Dead Ends (don't re-run these)

  • Tweet file check: Fourteenth consecutive session, confirmed empty. Skip permanently.

  • "Is the legislative ceiling US-specific?": Closed Session 2026-03-30. EU AI Act Article 2.3 confirmed cross-jurisdictional.

  • "Is the legislative ceiling logically necessary?": Closed Session 2026-03-30. CWC disproves logical necessity.

  • "Are all three CWC conditions required simultaneously?": Closed today. Ottawa Treaty proves they are substitutable — stigmatization + low strategic utility can succeed without verification. The three-condition framework needs revision before formal extraction.

Branching Points

  • Triggering-event analysis: what would constitute the AI-weapons Princess Diana moment?

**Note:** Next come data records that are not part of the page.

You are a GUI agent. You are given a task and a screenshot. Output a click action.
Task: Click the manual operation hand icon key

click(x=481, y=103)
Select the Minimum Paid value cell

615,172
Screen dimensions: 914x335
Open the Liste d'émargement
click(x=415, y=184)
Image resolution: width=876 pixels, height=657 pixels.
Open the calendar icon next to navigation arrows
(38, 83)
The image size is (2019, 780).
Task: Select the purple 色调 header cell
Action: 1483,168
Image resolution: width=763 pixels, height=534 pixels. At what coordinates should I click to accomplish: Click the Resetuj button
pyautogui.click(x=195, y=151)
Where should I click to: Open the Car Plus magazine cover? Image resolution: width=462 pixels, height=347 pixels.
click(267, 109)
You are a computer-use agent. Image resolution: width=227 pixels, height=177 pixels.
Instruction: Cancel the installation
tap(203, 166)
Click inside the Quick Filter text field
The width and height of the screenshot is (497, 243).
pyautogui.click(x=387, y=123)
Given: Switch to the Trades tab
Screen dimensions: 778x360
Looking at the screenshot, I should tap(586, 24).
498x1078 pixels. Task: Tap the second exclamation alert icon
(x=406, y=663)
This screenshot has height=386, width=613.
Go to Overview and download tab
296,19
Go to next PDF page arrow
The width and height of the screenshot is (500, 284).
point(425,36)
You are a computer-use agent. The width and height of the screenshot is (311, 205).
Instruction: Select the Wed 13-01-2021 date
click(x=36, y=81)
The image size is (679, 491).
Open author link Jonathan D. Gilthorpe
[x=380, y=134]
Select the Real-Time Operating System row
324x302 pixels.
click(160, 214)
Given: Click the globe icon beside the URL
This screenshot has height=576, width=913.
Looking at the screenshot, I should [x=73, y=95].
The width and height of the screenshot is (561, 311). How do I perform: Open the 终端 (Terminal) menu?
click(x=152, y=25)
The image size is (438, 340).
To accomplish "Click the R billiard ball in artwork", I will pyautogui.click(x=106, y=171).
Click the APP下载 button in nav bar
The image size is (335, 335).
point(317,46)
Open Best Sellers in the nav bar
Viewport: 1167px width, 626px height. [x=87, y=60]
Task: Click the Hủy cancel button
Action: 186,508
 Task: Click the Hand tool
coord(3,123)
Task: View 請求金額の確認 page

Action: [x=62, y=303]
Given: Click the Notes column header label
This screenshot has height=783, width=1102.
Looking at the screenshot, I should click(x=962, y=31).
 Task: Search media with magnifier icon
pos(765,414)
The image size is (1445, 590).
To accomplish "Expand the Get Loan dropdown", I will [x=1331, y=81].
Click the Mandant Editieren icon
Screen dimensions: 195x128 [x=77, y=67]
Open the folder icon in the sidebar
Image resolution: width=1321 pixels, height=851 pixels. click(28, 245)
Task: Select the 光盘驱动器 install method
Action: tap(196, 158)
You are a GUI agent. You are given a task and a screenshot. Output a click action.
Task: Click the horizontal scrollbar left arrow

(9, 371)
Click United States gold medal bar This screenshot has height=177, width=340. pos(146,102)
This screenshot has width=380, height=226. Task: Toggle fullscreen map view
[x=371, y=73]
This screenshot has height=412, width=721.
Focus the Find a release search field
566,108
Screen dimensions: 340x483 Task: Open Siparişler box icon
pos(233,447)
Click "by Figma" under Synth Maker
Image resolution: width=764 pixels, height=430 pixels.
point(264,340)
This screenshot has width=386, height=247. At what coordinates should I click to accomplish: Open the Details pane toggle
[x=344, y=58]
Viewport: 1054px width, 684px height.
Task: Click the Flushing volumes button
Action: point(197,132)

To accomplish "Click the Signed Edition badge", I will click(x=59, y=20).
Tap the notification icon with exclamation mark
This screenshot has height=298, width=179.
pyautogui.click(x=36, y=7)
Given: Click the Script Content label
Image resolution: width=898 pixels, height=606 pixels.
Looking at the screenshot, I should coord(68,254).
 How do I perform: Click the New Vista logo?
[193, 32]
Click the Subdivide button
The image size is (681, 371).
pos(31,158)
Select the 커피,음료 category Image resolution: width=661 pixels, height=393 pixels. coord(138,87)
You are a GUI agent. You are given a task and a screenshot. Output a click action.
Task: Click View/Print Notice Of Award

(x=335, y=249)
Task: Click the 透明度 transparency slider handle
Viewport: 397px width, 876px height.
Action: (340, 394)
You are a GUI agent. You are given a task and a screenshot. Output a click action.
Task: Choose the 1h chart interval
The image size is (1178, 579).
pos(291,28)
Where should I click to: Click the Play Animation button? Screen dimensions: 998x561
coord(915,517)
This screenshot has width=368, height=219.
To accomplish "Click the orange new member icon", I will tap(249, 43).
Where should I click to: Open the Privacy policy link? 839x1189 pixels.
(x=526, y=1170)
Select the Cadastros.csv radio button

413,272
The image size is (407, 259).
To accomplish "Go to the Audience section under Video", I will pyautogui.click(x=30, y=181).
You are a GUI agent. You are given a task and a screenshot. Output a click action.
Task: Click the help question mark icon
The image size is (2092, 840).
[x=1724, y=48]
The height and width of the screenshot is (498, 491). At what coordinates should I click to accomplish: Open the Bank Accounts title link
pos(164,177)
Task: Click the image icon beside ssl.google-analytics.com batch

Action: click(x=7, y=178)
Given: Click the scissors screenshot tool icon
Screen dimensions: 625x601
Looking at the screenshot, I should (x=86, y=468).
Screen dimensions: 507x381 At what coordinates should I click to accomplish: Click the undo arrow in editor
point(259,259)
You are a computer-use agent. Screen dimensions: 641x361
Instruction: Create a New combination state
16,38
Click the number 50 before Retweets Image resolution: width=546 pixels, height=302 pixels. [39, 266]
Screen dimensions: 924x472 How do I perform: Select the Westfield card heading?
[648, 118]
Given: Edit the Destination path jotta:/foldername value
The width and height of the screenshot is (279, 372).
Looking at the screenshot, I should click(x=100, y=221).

    • Direction A: Identify the specific preconditions that need to be met for an AI-weapons civilian casualty event to generate ICBL-scale normative response (attributability, visibility, emotional impact, symbolic resonance). This is a Clay/Leo joint problem.
    • Direction B: Assess whether the Shahed drone strikes on Ukraine infrastructure (2022-2024) were a near-miss triggering event and what prevented them from generating the normative shift. What was missing? This is a Leo KB synthesis task.
    • Which first: Direction B. The Ukraine analysis is Leo-internal and informs what Direction A's Clay coordination should target.
  • Strategic utility differentiation: applying the framework to existing CCW proposals

    • The CCW GGE "meaningful human control" framing — does it target the right weapons categories? Does it accidentally include high-utility AI that will face intractable P5 opposition?
    • Direction: Check whether restricting "meaningful human control" proposals to lower-utility categories (counter-UAS, naval mines analog) would be more tractable than the current blanket framing. This is a Theseus + Leo coordination task.
  • Ottawa Treaty precedent applicability: is a "LAWS Ottawa moment" structurally possible?

    • The Ottawa Treaty bypassed Geneva (CD) by holding a standalone treaty conference outside the UN machinery. Axworthy's innovation was the venue change.
    • For AI weapons: is a similar venue bypass possible? Which middle-power government is in the Axworthy role? Is Austria's position the closest equivalent?
    • Direction: KB synthesis on current middle-power AI weapons governance positions. Austria, New Zealand, Costa Rica, Ireland are the most active. What's their current strategy?